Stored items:
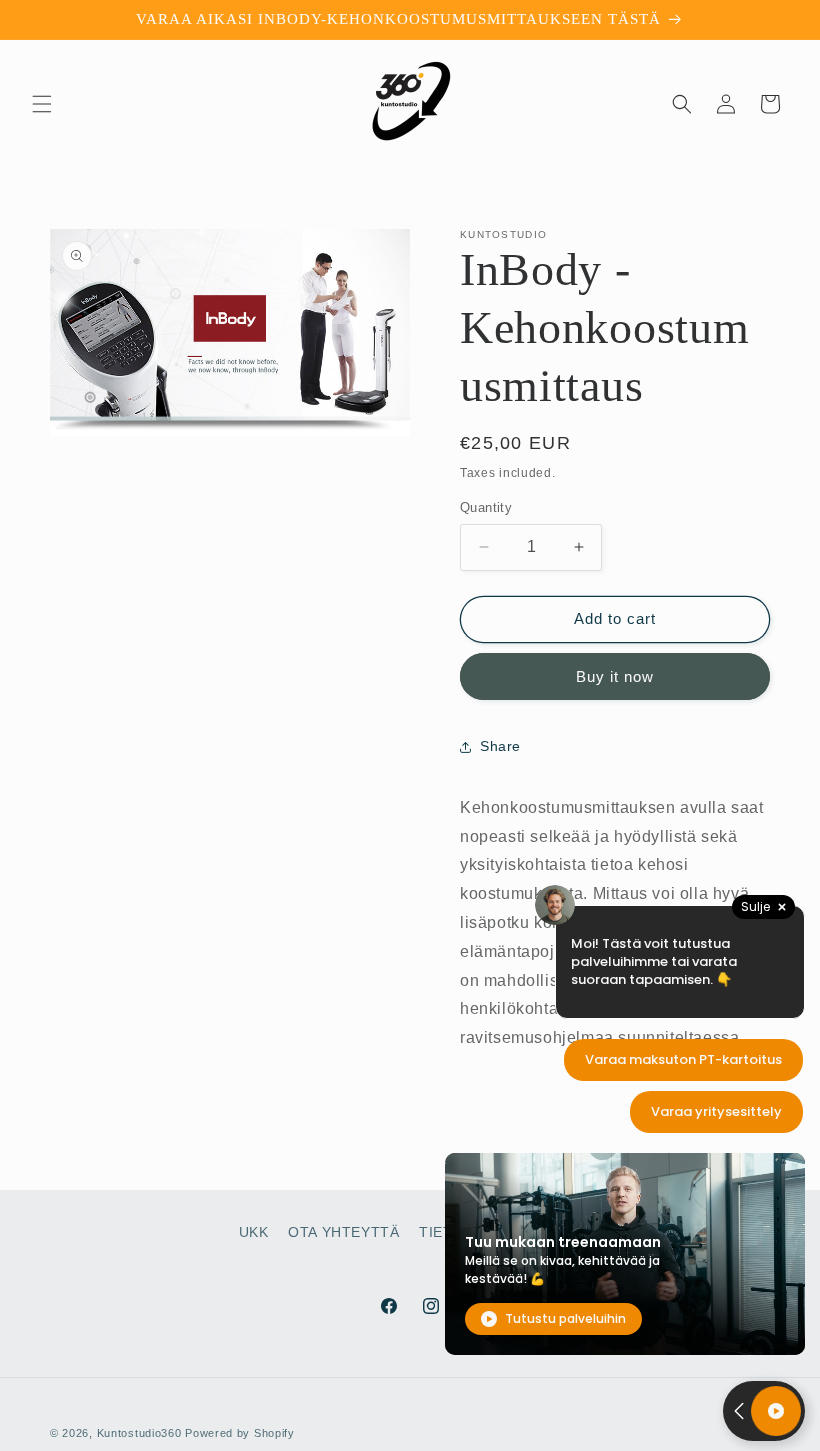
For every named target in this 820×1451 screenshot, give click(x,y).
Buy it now (615, 676)
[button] (42, 104)
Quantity (486, 507)
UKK (254, 1232)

DIRECTIONS:
Omit the pictures. Repeat the rest of the data exactly.

RESULT OF THE TASK:
For every named target in this 820×1451 screenshot, give click(x,y).
Buy it now (615, 676)
[button] (42, 104)
Quantity (486, 507)
UKK (254, 1232)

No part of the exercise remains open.